I think the Painter’s Vale cave is the prettiest of the whole. The opening is not very large. It is an arch over a great mass of debris forming a steep slope into the cave, as if part of the roof of the vault had suddenly fallen in. At the foot of the bank of debris one can barely see in the dim light the deep clear water lying perfectly still and reflecting the roof and margin like a mirror. We clambered down the slope, and as the eye became more accustomed to the obscurity the lake stretched further back. There was a crazy little punt moored to the shore, and after lighting candles Captain Nares rowed the Governor back into the darkness, the candles throwing a dim light for a time—while the voices became more hollow and distant—upon the surface of the water and the vault of stalactite, and finally passing back as mere specks into the silence.
[Illustration: A GUIDE.]
After landing the Governor on the opposite side, Captain Nares returned for me, and we rowed round the weird little lake.

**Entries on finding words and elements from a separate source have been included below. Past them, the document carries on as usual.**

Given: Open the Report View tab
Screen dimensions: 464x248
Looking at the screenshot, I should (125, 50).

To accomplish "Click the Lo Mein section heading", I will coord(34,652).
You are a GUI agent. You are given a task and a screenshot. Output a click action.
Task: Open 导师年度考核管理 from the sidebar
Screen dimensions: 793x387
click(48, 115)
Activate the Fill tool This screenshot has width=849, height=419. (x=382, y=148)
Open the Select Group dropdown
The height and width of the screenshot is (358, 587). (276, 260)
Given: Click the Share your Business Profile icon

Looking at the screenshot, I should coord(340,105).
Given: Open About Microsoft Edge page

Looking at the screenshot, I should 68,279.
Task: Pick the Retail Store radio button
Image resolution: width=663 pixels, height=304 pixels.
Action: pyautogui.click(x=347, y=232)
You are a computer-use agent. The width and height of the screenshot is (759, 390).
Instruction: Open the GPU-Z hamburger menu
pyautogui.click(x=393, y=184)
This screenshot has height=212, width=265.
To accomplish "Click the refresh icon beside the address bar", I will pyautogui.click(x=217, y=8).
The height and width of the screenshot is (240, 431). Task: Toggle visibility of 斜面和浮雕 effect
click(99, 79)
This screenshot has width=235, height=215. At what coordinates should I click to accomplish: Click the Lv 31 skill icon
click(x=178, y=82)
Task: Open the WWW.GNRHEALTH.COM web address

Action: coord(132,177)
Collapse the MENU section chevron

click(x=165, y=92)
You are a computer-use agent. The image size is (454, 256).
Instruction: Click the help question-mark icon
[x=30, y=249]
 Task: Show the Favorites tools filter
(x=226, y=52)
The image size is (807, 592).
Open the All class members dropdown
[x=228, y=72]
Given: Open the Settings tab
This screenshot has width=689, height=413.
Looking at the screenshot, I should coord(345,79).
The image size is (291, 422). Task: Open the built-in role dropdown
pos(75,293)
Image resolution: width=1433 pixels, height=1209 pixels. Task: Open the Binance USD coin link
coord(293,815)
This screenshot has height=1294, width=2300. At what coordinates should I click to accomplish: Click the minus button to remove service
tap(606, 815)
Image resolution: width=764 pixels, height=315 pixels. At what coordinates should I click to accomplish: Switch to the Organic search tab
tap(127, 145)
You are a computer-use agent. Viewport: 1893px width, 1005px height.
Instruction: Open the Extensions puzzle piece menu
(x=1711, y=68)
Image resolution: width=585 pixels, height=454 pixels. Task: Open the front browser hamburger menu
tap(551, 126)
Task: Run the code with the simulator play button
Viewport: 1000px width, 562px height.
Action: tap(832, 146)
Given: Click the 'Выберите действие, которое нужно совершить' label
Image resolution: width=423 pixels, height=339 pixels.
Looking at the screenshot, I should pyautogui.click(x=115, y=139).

It was certainly very curious and beautiful; evidently a huge cavity out of which the calcareous sand had been washed or dissolved, and whose walls, still to a certain extent permeable, had been hardened and petrified by the constant percolation of water charged with carbonate of lime. From the roof innumerable stalactites, perfectly white, often several yards long and coming down to the delicacy of knitting-needles, hung in clusters; and wherever there was any continuous crack in the roof or wall, a graceful, soft-looking curtain of white stalactite fell, and often ended, much to our surprise. Deep in the water Stalagmites also rose up in pinnacles and fringes through the water, which was so exquisitely still and clear that it was something difficult to tell where the solid marble tracery ended, and its reflected image began. In this cave, which is a considerable distance from the sea, there is a slight change of level with the tide sufficient to keep the water perfectly pure. The mouth of the cave is overgrown with foliage, and every tree is draped and festooned with the fragrant Jasminum gracile, mingled not unfrequently with the “poison ivy” (Rhus toxicodendron). The Bermudians, especially the dark people, have a most exaggerated horror of this bush. They imagine that if one touch it or rub against it he becomes feverish, and is covered with an eruption. This is no doubt entirely mythical. The plant is very poisonous, but the perfume of the flower is rather agreeable, and we constantly plucked and smelt it without its producing any unpleasant effect. The tide was with us when we regained the Flats Bridge, and the galley shot down the rapid like an arrow, the beds of scarlet sponges and the great lazy trepangs showing perfectly clearly on the bottom at a fathom depth.
[Illustration: FIG. 1. CALCAREOUS CONCRETION SIMULATING A FOSSIL PALM-STEM, BOAZ ISLAND, BERMUDAS.]